In The Italian Girl, it struck me, as it did last time I read Iris Murdoch’s fiction, that the writer she brings most to mind is Flaubert. Both deliberately adopt narrative techniques to slide between the voice of the narrator and lead character, but what brings them closer together is the sense we are watching the action from outside of the window.
Unlike her contemporary Brigid Brophy, who breathes life into her characters so effortlessly their traces ghost around one’s library for months, Murdoch never seems to climb inside, preferring to be the puppeteer, choreographing the protagonists to explore her theories of power. Perhaps better than Flaubert is a comparison with Edward Hopper, whose characters give us room to fill a space with sweet and grievous yearnings.

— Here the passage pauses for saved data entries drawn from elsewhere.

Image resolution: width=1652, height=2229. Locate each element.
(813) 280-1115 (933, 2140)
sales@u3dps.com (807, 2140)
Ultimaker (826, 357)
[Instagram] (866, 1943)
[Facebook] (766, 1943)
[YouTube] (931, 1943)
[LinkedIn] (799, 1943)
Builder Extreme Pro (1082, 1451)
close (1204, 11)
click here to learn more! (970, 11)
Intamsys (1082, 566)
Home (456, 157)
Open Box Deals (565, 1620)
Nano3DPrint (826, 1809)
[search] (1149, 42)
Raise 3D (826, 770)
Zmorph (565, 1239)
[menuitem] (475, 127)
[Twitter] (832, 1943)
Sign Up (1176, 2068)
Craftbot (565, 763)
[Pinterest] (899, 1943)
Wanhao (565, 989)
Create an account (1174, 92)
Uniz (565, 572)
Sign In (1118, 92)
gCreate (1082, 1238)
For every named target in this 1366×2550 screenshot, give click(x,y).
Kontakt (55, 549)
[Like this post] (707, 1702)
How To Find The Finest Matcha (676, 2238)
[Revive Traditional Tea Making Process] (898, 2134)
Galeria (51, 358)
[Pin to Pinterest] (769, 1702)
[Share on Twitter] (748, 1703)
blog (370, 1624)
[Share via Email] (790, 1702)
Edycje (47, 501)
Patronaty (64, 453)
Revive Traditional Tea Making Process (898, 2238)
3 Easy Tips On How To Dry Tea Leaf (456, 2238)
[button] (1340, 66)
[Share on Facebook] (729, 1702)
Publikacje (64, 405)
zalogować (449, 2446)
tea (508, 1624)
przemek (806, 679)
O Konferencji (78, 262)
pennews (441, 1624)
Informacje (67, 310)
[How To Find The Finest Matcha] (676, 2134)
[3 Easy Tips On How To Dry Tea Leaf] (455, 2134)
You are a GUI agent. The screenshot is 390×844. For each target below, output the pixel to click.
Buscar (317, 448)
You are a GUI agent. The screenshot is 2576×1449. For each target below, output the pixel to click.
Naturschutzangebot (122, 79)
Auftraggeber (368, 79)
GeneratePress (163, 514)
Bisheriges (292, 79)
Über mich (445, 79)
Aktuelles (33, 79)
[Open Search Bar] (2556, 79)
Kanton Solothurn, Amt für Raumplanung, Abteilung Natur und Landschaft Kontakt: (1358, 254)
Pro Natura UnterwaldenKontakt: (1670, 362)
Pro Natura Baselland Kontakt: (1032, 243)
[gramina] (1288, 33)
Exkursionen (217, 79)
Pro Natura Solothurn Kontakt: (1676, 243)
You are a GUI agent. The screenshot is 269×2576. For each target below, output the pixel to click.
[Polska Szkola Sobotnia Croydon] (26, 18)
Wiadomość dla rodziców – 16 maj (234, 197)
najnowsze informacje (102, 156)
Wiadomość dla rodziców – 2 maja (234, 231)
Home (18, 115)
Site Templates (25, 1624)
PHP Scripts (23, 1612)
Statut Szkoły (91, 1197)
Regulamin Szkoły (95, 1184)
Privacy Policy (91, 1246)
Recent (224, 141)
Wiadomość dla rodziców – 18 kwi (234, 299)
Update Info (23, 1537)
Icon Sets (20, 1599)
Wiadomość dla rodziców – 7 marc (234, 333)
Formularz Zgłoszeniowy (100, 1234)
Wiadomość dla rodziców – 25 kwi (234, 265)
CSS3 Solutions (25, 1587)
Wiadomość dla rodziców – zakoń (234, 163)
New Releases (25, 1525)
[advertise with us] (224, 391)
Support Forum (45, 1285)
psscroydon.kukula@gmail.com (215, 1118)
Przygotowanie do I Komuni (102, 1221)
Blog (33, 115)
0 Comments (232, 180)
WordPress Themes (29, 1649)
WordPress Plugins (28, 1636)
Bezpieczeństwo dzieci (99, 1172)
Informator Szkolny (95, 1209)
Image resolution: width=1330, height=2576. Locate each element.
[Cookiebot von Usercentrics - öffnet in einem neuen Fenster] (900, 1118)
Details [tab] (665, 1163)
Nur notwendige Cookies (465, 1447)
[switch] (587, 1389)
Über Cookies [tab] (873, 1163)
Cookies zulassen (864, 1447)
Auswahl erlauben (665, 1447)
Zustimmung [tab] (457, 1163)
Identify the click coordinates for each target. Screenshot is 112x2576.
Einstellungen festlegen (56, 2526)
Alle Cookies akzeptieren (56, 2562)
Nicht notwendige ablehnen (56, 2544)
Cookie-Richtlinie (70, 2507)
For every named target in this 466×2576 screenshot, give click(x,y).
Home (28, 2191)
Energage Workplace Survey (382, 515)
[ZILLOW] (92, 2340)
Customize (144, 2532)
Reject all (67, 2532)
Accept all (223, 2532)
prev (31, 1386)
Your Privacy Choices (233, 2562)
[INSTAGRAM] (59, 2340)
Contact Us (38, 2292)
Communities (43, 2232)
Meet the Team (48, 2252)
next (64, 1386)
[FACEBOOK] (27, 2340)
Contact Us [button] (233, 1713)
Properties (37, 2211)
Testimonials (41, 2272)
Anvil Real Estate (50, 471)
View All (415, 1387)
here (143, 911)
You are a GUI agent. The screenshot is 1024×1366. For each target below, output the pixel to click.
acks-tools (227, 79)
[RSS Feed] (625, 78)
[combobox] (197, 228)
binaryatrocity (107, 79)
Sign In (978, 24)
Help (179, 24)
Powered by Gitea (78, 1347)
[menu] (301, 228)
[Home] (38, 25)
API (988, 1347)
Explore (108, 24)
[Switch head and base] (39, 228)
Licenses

Whereas the basic material of The Italian Girl is little different from innumerable fictional family dramas—that complex relationship between an adult and his or her mother—Murdoch’s extravagant vortex of characters subverts a tired trope into something more grand. The distancing and near contempt for these characters is enhanced by Murdoch’s use of satirical chapter headings. The projected distance of looking at her characters through a window in this way intensifies their sense of loneliness and paralysis.
There is an intensity to The Italian Girl that compels me to dip deeper into Murdoch’s fiction. Perhaps next I’ll turn to the longer The Sea, The Sea.